[STORED DATA Boundary: Start]

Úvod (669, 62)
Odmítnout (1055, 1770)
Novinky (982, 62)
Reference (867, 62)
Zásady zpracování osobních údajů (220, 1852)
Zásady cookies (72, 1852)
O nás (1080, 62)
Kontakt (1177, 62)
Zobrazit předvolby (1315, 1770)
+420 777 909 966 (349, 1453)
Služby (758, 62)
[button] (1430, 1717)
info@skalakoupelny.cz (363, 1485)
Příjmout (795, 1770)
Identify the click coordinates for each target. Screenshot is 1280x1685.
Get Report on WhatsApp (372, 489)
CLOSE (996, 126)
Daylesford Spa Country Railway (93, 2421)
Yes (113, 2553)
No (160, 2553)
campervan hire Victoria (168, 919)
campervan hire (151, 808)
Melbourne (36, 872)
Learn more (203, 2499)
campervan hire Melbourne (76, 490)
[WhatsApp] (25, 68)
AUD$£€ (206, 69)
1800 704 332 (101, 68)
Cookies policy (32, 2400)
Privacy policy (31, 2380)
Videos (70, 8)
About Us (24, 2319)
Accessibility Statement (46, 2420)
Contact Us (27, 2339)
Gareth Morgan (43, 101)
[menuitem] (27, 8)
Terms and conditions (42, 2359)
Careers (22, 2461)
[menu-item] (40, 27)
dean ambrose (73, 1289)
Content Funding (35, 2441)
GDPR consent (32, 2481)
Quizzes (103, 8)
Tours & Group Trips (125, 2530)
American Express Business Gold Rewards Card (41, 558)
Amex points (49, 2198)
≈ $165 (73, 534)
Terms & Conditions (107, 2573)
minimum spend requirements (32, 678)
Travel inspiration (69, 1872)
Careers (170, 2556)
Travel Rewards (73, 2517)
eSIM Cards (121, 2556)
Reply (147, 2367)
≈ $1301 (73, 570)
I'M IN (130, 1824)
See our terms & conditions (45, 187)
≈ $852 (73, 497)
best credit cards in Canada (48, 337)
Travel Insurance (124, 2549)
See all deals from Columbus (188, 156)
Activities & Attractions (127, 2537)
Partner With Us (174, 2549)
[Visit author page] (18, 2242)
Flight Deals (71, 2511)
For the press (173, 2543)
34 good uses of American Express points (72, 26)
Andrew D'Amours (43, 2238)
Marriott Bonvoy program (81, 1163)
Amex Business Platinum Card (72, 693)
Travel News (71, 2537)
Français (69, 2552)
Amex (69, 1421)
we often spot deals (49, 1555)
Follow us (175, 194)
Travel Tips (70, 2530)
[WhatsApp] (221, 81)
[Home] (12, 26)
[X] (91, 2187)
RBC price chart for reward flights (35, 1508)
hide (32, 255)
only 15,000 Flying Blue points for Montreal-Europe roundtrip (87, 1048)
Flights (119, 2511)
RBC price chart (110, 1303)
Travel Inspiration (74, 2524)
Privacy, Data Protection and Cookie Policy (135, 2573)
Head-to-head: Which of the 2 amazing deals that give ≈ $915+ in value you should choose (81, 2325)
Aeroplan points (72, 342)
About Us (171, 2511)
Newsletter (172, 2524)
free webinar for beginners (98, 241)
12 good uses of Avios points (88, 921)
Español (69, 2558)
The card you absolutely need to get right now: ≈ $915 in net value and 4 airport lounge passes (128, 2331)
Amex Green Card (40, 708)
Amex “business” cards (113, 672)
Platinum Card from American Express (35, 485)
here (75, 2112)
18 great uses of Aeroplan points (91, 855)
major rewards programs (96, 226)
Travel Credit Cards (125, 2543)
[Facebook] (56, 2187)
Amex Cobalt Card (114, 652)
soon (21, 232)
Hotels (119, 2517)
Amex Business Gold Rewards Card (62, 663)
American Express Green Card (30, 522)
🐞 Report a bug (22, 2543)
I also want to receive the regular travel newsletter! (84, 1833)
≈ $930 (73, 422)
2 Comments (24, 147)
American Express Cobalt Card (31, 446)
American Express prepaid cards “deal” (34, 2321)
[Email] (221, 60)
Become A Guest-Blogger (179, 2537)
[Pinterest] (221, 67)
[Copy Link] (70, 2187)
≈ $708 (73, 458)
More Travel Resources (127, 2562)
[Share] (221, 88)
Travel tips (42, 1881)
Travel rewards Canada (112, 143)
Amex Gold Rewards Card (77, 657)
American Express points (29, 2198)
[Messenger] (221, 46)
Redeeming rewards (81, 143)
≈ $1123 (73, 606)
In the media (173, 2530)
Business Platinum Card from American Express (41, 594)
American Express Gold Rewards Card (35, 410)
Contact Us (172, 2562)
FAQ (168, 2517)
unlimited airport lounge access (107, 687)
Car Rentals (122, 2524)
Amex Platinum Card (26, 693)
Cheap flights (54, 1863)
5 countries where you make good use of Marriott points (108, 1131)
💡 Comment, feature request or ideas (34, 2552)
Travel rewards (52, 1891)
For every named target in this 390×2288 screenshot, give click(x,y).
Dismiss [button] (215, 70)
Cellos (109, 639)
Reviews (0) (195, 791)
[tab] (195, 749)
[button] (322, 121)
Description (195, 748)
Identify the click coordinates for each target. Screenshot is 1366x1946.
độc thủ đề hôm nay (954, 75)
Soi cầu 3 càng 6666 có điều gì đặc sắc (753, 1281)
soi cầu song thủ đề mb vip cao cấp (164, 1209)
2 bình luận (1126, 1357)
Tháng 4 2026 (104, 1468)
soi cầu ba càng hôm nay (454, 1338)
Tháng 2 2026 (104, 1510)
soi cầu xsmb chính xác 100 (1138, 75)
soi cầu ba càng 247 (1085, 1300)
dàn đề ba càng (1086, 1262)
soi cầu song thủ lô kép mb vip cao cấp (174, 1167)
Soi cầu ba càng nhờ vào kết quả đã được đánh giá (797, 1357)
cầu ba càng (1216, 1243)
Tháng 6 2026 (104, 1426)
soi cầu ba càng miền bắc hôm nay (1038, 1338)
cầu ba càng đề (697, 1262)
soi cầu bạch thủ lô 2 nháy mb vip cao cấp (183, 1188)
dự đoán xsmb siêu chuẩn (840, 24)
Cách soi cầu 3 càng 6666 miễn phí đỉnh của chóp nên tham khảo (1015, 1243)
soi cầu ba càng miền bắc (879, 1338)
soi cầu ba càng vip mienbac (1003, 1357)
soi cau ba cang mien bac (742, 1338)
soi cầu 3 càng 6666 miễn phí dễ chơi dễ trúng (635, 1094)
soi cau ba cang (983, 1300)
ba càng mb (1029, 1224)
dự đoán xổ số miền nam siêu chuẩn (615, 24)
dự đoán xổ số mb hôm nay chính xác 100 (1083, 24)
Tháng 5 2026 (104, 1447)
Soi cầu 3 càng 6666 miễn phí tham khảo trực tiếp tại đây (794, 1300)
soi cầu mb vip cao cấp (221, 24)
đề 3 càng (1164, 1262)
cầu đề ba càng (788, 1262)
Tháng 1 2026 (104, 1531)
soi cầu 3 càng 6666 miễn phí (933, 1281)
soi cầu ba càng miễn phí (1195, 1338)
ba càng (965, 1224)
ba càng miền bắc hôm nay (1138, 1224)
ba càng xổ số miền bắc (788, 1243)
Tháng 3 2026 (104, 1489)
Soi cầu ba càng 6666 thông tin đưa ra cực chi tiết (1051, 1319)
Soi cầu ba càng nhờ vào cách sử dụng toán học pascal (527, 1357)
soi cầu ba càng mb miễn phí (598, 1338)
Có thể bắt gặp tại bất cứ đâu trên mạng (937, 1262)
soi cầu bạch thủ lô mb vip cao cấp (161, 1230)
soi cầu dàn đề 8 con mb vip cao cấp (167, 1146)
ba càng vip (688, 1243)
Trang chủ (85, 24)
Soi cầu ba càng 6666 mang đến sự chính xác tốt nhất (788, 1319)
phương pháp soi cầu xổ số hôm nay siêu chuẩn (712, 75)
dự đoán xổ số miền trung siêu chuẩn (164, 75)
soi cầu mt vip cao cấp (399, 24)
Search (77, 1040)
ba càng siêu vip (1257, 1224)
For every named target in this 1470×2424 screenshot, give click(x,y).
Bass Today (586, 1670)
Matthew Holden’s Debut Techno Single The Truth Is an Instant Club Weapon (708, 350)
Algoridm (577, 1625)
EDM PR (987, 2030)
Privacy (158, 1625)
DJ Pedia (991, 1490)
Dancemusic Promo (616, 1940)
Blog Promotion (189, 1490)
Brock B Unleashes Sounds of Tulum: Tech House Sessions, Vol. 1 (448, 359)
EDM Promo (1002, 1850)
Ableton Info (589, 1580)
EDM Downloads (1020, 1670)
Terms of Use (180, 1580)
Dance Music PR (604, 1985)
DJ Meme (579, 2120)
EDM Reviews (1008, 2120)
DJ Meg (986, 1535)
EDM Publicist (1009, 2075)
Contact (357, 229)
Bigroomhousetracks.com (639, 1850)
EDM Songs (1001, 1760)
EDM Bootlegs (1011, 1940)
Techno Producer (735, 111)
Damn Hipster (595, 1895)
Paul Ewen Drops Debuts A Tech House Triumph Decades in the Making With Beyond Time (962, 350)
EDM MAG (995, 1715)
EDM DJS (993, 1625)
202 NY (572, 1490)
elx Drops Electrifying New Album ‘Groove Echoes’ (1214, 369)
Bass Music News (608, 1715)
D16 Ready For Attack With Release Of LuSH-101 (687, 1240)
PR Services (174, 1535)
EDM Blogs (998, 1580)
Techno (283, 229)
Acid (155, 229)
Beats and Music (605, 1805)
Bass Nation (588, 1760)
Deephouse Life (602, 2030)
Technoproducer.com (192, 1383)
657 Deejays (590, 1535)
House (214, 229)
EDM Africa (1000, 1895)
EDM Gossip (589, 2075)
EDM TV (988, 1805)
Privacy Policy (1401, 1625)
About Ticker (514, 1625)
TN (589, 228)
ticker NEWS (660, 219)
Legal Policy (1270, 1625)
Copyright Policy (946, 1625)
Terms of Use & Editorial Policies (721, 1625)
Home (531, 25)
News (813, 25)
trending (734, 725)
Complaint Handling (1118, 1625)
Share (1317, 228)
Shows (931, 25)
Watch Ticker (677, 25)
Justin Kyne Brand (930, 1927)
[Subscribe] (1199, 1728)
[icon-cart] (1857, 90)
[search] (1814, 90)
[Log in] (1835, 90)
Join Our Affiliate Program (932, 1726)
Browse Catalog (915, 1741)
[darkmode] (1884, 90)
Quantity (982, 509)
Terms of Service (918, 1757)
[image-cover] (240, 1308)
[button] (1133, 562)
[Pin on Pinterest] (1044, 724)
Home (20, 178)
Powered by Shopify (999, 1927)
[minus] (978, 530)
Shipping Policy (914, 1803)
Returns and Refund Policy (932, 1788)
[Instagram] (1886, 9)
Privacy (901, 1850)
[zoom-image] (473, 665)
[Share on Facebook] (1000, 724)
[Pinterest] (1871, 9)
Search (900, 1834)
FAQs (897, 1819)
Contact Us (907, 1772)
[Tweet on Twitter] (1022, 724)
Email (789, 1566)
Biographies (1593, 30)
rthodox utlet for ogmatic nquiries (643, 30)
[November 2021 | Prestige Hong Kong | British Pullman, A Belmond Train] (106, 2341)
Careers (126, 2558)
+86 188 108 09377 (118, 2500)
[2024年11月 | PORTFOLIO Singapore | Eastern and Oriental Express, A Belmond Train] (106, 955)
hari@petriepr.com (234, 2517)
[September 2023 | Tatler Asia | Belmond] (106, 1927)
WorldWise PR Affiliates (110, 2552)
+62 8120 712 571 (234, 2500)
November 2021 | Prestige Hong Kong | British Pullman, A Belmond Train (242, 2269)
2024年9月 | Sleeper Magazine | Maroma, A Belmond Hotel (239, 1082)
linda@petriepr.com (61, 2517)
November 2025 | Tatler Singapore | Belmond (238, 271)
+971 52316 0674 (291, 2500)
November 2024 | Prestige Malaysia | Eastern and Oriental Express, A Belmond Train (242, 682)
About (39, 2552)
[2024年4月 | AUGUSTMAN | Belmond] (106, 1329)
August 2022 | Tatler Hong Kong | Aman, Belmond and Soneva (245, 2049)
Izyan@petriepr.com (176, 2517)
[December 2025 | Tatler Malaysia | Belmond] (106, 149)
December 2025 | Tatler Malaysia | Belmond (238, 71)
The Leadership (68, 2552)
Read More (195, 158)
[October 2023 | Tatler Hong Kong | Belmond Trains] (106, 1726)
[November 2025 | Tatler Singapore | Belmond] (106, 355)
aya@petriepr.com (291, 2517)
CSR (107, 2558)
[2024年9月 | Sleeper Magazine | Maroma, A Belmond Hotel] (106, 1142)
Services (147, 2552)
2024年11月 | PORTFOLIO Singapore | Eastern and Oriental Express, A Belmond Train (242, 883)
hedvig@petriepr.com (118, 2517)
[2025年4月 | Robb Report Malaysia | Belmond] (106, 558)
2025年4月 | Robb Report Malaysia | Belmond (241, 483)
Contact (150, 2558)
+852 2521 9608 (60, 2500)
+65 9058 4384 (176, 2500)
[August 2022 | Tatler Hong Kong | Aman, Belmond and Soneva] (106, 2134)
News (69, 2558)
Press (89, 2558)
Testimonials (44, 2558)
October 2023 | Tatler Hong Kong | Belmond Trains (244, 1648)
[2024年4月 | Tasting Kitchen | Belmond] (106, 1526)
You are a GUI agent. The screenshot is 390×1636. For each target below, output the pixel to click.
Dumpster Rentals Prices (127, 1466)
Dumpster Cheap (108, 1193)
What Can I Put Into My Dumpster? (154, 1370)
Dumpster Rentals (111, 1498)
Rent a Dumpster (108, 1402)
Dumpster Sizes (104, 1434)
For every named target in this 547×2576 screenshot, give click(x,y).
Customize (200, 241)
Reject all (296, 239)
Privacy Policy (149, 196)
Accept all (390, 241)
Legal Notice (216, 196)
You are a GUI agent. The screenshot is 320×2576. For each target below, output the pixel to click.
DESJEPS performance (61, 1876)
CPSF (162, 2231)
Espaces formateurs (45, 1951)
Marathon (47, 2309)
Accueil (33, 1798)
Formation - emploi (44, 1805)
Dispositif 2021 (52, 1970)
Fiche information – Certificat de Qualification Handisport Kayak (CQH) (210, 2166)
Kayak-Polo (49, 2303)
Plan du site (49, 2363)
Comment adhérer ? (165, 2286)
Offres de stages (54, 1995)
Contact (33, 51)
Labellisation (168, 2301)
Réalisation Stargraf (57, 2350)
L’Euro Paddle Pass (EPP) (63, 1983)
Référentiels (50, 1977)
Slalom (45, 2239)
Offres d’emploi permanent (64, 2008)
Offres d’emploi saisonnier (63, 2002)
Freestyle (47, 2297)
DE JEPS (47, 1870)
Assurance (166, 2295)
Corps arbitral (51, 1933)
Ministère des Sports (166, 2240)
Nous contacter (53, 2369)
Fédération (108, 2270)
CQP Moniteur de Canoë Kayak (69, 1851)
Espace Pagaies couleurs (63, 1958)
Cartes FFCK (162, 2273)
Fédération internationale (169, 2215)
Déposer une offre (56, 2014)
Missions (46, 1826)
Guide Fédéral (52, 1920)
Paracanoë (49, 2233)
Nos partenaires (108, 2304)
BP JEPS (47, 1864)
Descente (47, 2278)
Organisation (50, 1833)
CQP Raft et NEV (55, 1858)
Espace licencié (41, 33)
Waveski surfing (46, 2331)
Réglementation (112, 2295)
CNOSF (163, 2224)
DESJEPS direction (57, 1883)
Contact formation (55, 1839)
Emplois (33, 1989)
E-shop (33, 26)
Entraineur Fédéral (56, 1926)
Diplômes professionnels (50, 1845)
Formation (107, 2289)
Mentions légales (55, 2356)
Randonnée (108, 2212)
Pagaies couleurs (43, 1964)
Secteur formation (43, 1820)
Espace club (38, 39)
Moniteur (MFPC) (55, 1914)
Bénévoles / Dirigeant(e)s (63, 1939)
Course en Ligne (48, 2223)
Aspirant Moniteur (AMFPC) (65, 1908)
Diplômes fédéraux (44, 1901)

[STORED DATA Boundary: End]

WORK TO COMPLETE:
Taking the entries above, restate exactly those lines that fall between the line with "DJ Meg (986, 1535)" and the line with "Deephouse Life (602, 2030)", keeping both of those lines too.

ANSWER TO THE PROBLEM:
DJ Meg (986, 1535)
EDM Publicist (1009, 2075)
Contact (357, 229)
Bigroomhousetracks.com (639, 1850)
EDM Songs (1001, 1760)
EDM Bootlegs (1011, 1940)
Techno Producer (735, 111)
Damn Hipster (595, 1895)
Paul Ewen Drops Debuts A Tech House Triumph Decades in the Making With Beyond Time (962, 350)
EDM MAG (995, 1715)
EDM DJS (993, 1625)
202 NY (572, 1490)
elx Drops Electrifying New Album ‘Groove Echoes’ (1214, 369)
Bass Music News (608, 1715)
D16 Ready For Attack With Release Of LuSH-101 (687, 1240)
PR Services (174, 1535)
EDM Blogs (998, 1580)
Techno (283, 229)
Acid (155, 229)
Beats and Music (605, 1805)
Bass Nation (588, 1760)
Deephouse Life (602, 2030)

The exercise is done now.